A dataset collaboration network built on top of CouchDB. Developed as a free software @codeforamerica project for the City of Boston by @maxogden
Very much a work in progress as of Fall 2011!
- Free public dataset hosting
- Dataset forking
- JSON and CSV data import and export
- Bulk data cleanup interface based on Google Refine
- Automatic REST JSON API powered by CouchDB
- Real-time dataset replication and changes feed (SLEEP/syncable.org)
- Geospatial queries
- Data-driven HTML5 application hosting
- Etherpad/Google docs style collaborative wiki
- Out of the box app visualizations + templates
- In-browser application source editor
- Geographic point reprojection (between any EPSG definitions)
- Data catalog functionality (search, categories)
- UI for rolling back through different dataset revisions
- Dataset pull requests and merging interface
- XML, XLS and other import/export options
- Additional bulk data editing helper functions
- Integration with BuzzData/CKAN/Infochimps (by convincing them to make better APIs)
This will walk you through getting datacouch dev environment running on your local machine. Please note that datacouch makes extensive use of CouchDB rewrites and vhosts so there is a bit of configuration that needs to happen during the install.
Requirements: node.js ~0.4.8 and CouchDB >= 1.1
get Couch and set up an admin user account
go to the _users
db in Futon and set the Security settings Member Roles to ["_admin"]

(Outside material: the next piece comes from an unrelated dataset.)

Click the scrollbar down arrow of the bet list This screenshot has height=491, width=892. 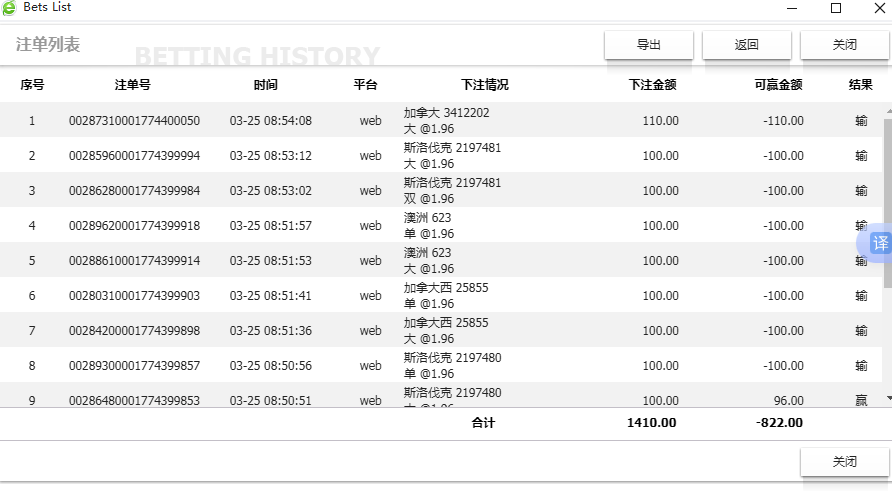887,398
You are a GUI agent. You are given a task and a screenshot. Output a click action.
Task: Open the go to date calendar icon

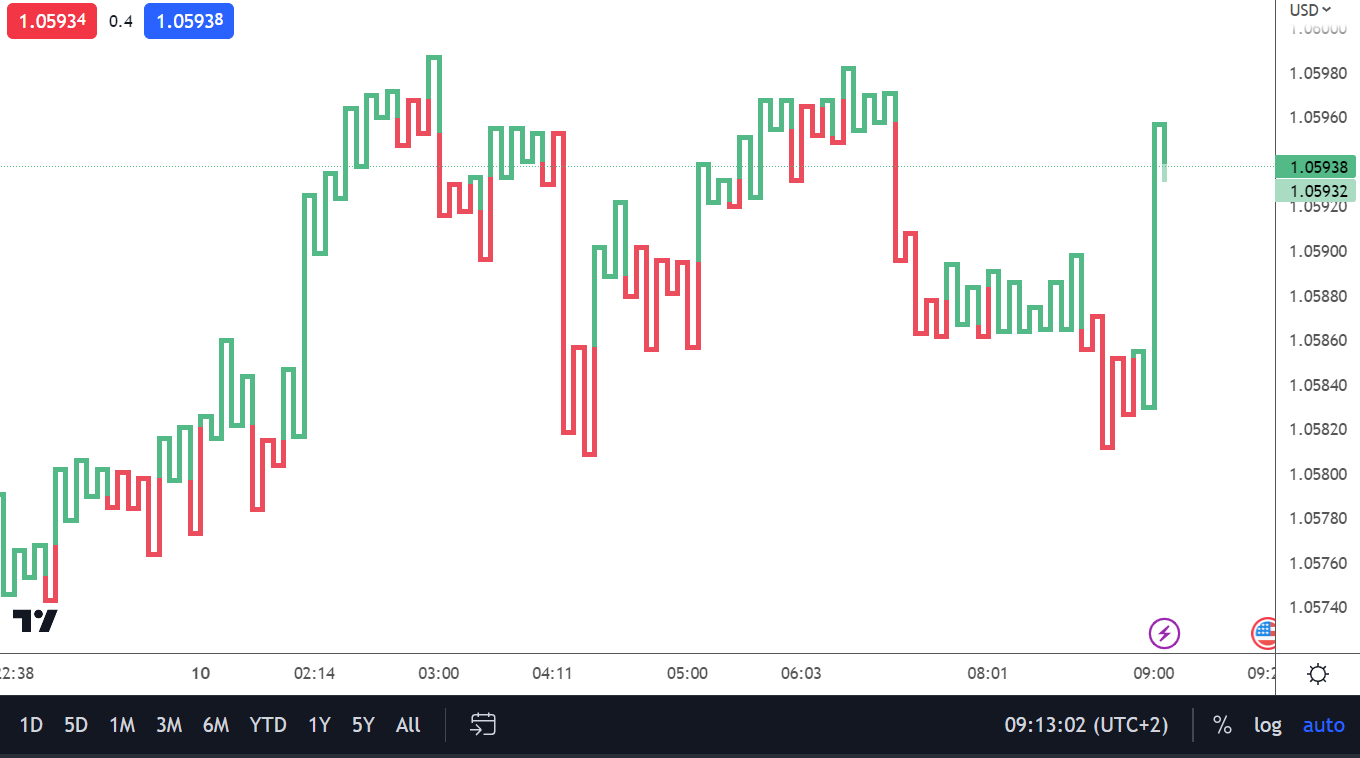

. This will make it so that only admins can view _users
documents because Datacouch uses them to store private tokens and other things that shouldn't be shared publicly.
create these databases:
// the main database. each document inside it will correspond to a user's dataset or app
// and will contain metadata such as # docs, if it was forked, etc
datacouch
// user profile documents will be stored here
datacouch-users
// unique visits to each dataset will be logged here
datacouch-analytics
setup the Couch configuration like so:
httpd, allow_jsonp, true
httpd, secure_rewrites, false
vhosts, datacouch.dev, /datacouch/_design/datacouch/_rewrite
httpd_global_handlers, _smalldata, {couch_httpd_proxy, handle_proxy_req, <<"http://localhost:12345">>}
add or edit the following line to/in your /etc/hosts file
127.0.0.1 localhost couchdb.dev
install node.js v0.4.8 and npm
// install node
git clone clone git://github.com/joyent/node.git
cd node/
git checkout v0.4.8
./configure && make && make install
// then install npm
curl http://npmjs.org/install.sh | sh
install the required npm modules
cd datacouch/
npm install (this installs the deps defined in `/package.json`)
npm install couchapp -g (this installs the `couchapp` binary command globally)
npm install forever -g (a node process manager similar to god or monit)
deploy the various couchapps to your Couch. these mostly set database permissions and adds database views:
couchapp push app.js http://admin:pass@localhost:5984/datacouch
couchapp push users.js http://admin:pass@localhost:5984/datacouch-users
couchapp push analytics.js http://admin:pass@localhost:5984/datacouch-analytics
go to dev.twitter.com and make an app and then add some environment variables to your .bashrc
/.bash_profile
:
export DATACOUCH_ROOT="http://admin:pass@localhost:5984"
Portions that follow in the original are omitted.